EXTRAIT -
XL.  Le jour où Domitien fit son entrée au sénat, il dit, sur l'absence de son père et de son frère et sur sa propre jeunesse, quelques mots pleins de convenance, que faisait valoir la grâce de son maintien ; et, comme on ignorait encore ses moeurs, la rougeur qui couvrait à chaque instant son visage passa pour modestie. Le nouveau César ayant proposé de rétablir les honneurs de Galba, Curtius Montanus fut d'avis que la mémoire de Pison fût aussi honorée. Le décret fut rendu pour tous deux : il ne fut pas exécuté pour Pison. On tira au sort des commissaires chargés de faire restituer les rapines de la guerre, de rechercher et de remettre en place les tables des lois tombées de vétusté, de purger les fastes des additions dont les avaient souillés l'adulation des temps, enfin de modérer les dépenses publiques. La préture fut rendue à Tertius Julianus, quand on eut reconnu qu'il s'était réfugié auprès de Vespasien : Griphus en conserva les honneurs. On reprit ensuite le procès entre Musonius Rufus et P. Céler. Céler fut condamné et les mânes de Soranus vengés. Ce jour, signalé par la sévérité publique, eut aussi son triomphe privé : Musonius recueillit la gloire d'avoir accompli un grand acte de justice. L'opinion jugea autrement Démétrius, philosophe cynique, qui s'était montré plus ambitieux de renommée que d'estime, en défendant un criminel déjà convaincu. Céler lui-même ne trouva ni courage dans le péril, ni paroles pour se justifier. Au signal de vengeance donné contre les accusateurs, Julius Mauricus pria César de communiquer au sénat les registres du palais, afin qu'on sût quelles accusations chacun avait sollicitées. Domitien répondit que sur une telle demande il fallait consulter le prince.

JEU DE DONNÉES -
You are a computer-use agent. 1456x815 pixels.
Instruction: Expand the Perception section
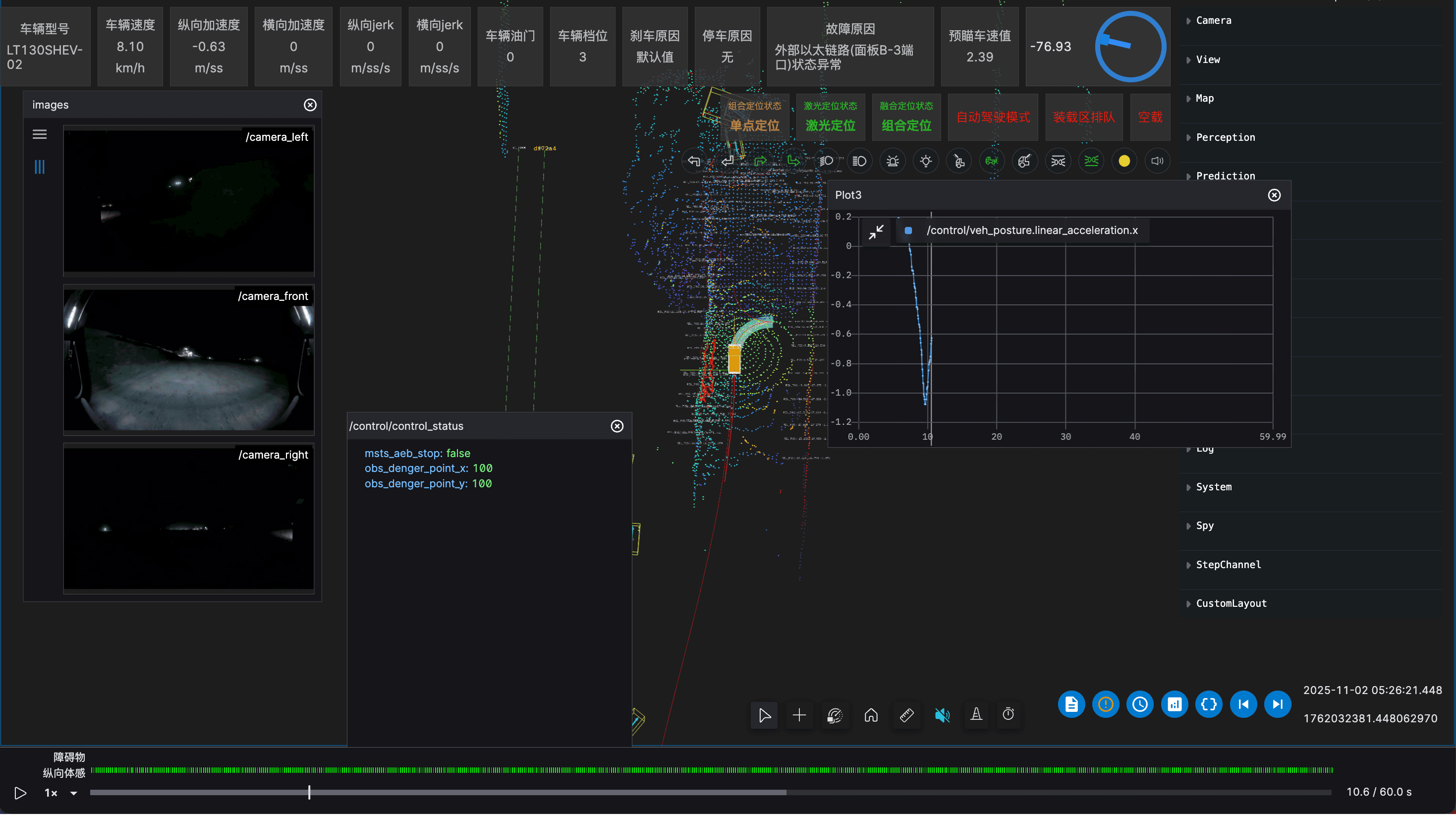click(1225, 137)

CONSIGNES -
**A.** Répondez à ces questions sur l'extrait consacré à Domitien au sénat.
(i) Qui proposa d'honorer aussi la mémoire de Pison ?
(ii) Auprès de qui Tertius Julianus s'était-il réfugié ?
(iii) Que Julius Mauricus demanda-t-il à César de communiquer au sénat ?
**B.** Prolongez le récit de la séance où Domitien entra au sénat, en commençant juste après sa dernière phrase.

CORRIGÉ -
**A.**
(i) Curtius Montanus.
(ii) Auprès de Vespasien.
(iii) Les registres du palais.

**B.**
 

XLI. Les premiers du sénat firent un serment que répétèrent à l'envi tous les magistrats, et que les autres sénateurs prononcèrent en opinant à leur tour : ils prenaient les dieux à témoin "qu'ils n'avaient concouru à aucun acte qui pût nuire à la sûreté de personne, et qu'ils n'avaient tiré ni profit ni honneur de l'infortune des citoyens." Un trouble visible et des termes adroitement changés dans la formule du serment trahissaient les consciences coupables. Les sénateurs applaudissaient à la bonne foi, protestaient contre le parjure. Cette espèce de censure tomba de tout son poids sur Sariolénus Vocula, Nonnius Actianus et Cestius Sévérus, décriés tous trois par de nombreuses délations sous Néron. Sariolénus était de plus chargé d'une récente infamie, celle d'avoir renouvelé les mêmes pratiques auprès de Vitellius. On ne cessa de le poursuivre de gestes menaçants qu'il ne fût sorti de l'assemblée. On tomba ensuite avec la même violence sur Pactius Africanus, dont le crime était d'avoir désigné à la cruauté de Néron les deux frères Scribonius, célèbres par leur union et leur opulence. Africanus n'osait avouer et ne pouvait nier. Se tournant du côté de Vibius Crispus, qui le harcelait de questions, il l'implique dans des actes qu'il ne peut justifier, et, en se donnant un complice, il échappe à l'indignation.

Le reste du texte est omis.